# Ants stealing seed....



## Grasshopper (Nov 12, 2017)

Seeded my reno a few days ago and today
I noticed some ants running off with my seed..... :evil:

What can I do without any effects to the reno? 
Would diatomaceous earth be an option?


----------



## Sinclair (Jul 25, 2017)

A few drops of ant killer near their entrances will do the trick.

Also, they are only getting the surface seeds. The ones that will germinate the best are buried 1/4-1/2".

Check out all the empty seed hulls! They had a bonanza.


----------



## g-man (Jun 15, 2017)

It is KBG, so like 1M seeds per pound. They cant eat it all.


----------



## ken-n-nancy (Jul 25, 2017)

Ants probably can't remove enough of the seed to really make a big difference on much of the lawn.

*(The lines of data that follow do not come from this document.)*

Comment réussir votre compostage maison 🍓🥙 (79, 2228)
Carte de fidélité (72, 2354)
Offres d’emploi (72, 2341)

If you have a phenomenal number of ants, I'd use a fipronil product to eliminate the ants. For example, https://www.domyown.com/taurus-sc-termiticide-p-1816.html


----------



## Grasshopper (Nov 12, 2017)

Thanks for the replies.

There werent too many... just over worrying about anything during this reno and wanted to ask in case more of them appear. Luckily they seem to only be around the area where I reclaimed a garden bed with sandier soil.

The areas that had grass before seem to be getting a ton of worm castings popping up!


----------



## Grasshopper (Nov 12, 2017)

Sinclair said:


> Check out all the empty seed hulls! They had a bonanza.


Will have to check around for that tomorrow!


----------



## Tsmith (Aug 11, 2017)

Did you top dress with Peat Moss?

Once watered in the Peat Moss kind of locks the seed in rather than just laying there which I think helps prevent theft although if the ants want it they will get it.

As others have said though there are millions of seeds and they can't get them all so not worth worrying about.


----------



## Grasshopper (Nov 12, 2017)

Yeah I used peat moss but went as light as possible so a few seeds were showing after I started irrigating.


----------



## iowa jim (Jan 22, 2018)

Tell your uncle about it. Sorry i couldn't resist.


----------



## j4c11 (Apr 30, 2017)

2 years ago when I switched to KBG I got washed out by 2 hurricanes and on the third round of seeding there were long lines of ants hauling the seed, each ant with a seed on its back. I laughed my *** off, I thought frogs falling from the sky was next and then who knows, death of the first tiller. But they didn't cause any damage overall.


----------



## JerseyGreens (Aug 30, 2019)

j4c11 said:


> 2 years ago when I switched to KBG I got washed out by 2 hurricanes and on the third round of seeding there were long lines of ants hauling the seed, each ant with a seed on its back. I laughed my @ss off, I thought frogs falling from the sky was next and then who knows, death of the first tiller. But they didn't cause any damage overall.


Cannot believe there is a thread for this - haha!!

Just witnessed this, hell I saw an ant with a seedling, freshly germed...it was like the salad bar!


----------



## kay7711226 (Jun 24, 2020)

Amber Alert an Ant stole one of my babies


----------